==== SOURCE INFORMATION
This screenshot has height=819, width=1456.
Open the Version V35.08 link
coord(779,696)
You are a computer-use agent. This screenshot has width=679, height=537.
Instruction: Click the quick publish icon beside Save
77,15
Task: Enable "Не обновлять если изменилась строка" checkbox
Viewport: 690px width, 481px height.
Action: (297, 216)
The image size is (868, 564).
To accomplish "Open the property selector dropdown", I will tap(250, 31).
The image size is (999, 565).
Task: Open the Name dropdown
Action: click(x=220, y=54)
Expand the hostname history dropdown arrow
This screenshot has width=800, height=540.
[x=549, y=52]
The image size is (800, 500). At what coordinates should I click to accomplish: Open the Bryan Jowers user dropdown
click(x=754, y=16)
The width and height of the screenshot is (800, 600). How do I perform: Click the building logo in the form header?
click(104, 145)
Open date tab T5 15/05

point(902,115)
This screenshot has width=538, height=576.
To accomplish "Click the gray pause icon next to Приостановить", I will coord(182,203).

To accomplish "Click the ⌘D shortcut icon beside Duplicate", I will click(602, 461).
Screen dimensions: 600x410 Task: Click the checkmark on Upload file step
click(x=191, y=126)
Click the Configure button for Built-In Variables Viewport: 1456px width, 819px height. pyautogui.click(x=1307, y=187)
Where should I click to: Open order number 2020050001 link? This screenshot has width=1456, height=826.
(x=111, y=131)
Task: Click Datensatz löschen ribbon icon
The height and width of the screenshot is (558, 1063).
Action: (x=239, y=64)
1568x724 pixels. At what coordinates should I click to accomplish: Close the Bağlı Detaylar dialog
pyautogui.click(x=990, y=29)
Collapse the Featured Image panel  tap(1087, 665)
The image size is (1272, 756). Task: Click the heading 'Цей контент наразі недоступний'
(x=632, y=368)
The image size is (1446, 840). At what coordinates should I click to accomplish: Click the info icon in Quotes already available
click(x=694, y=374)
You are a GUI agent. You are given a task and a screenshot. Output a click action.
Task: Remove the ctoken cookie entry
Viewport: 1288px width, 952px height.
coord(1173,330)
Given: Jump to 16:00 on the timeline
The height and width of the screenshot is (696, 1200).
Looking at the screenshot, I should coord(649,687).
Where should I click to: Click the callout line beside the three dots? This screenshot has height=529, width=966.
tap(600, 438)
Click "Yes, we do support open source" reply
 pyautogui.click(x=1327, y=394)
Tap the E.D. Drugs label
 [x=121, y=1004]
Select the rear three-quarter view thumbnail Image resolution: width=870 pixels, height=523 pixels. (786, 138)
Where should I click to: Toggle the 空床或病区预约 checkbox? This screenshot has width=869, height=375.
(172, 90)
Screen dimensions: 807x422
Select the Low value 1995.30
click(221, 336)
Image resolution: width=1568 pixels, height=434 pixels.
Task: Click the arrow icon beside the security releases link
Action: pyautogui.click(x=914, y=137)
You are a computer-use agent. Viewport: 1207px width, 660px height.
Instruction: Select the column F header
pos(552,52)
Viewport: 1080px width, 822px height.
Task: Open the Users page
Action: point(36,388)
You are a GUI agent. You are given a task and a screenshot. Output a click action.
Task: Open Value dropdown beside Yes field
========
--- WHAT THE TASK ASKS ---
All lines that contain the word "agent" should be copied from the listing.

--- EXERCISE RESULT ---
You are a computer-use agent. This screenshot has width=679, height=537.
You are a GUI agent. You are given a task and a screenshot. Output a click action.
You are a computer-use agent. Viewport: 1207px width, 660px height.
You are a GUI agent. You are given a task and a screenshot. Output a click action.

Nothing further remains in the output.